I hate those Chat-GPT-inspired posts that clog my feed with “I wasn’t gonna post this” or “I didn’t plan to write this.”
And yet - here we are.
I genuinely didn’t plan to write anything new this week. My week has already been a shitshow, I'm talking FUBAR to the nth degree. And every time I think maybe I can escape into some low-effort doomscrolling, even that manages to screw me over.
Especially this week. Including about an hour ago.
And just like that, now I have something to say.
First came the news four days ago: Malcolm-Jamal Warner died tragically while vacationing with his family in Costa Rica. The details that keep emerging are heartbreaking.
I can’t imagine the pain of flying back home from a family trip with an empty seat next to you that you weren't expecting to be empty.
Conversely, when I watched footage from Ozzy Osbourne’s recent farewell concert, I knew we wouldn't have him with us much longer.
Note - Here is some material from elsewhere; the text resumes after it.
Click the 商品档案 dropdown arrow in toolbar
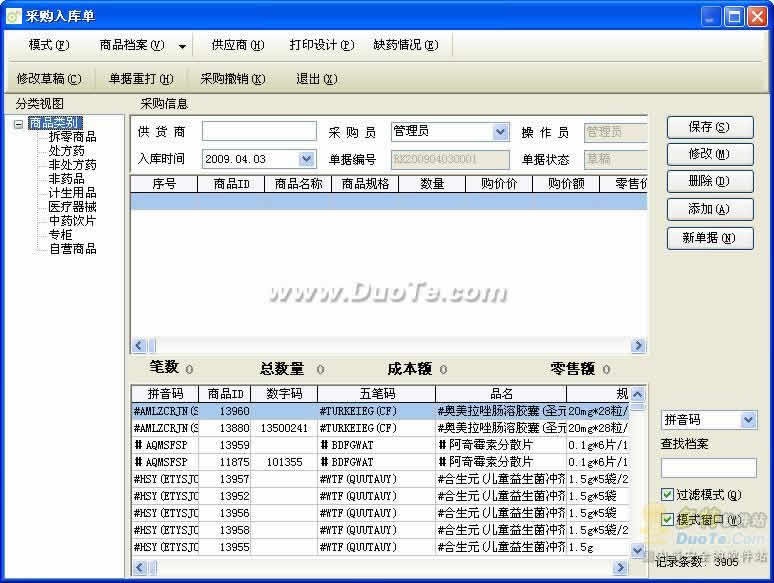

He'd been fighting his illness for a long time, but I didn’t think it would be that soon.
And just this morning, the proverbial “death always comes in threes’ moment happened (if you’re not counting Connie Francis, RIP):
Hulk Hogan passed away from cardiac arrest.
Three GenX icons gone in five days.
Holy. Crap.
As a child of the 80s, I avidly watched The Cosby Show. We all did. And while the legacy of that show has aged like milk, Malcolm-Jamal Warner as Theo Huxtable was a Gen-X touchstone all the same.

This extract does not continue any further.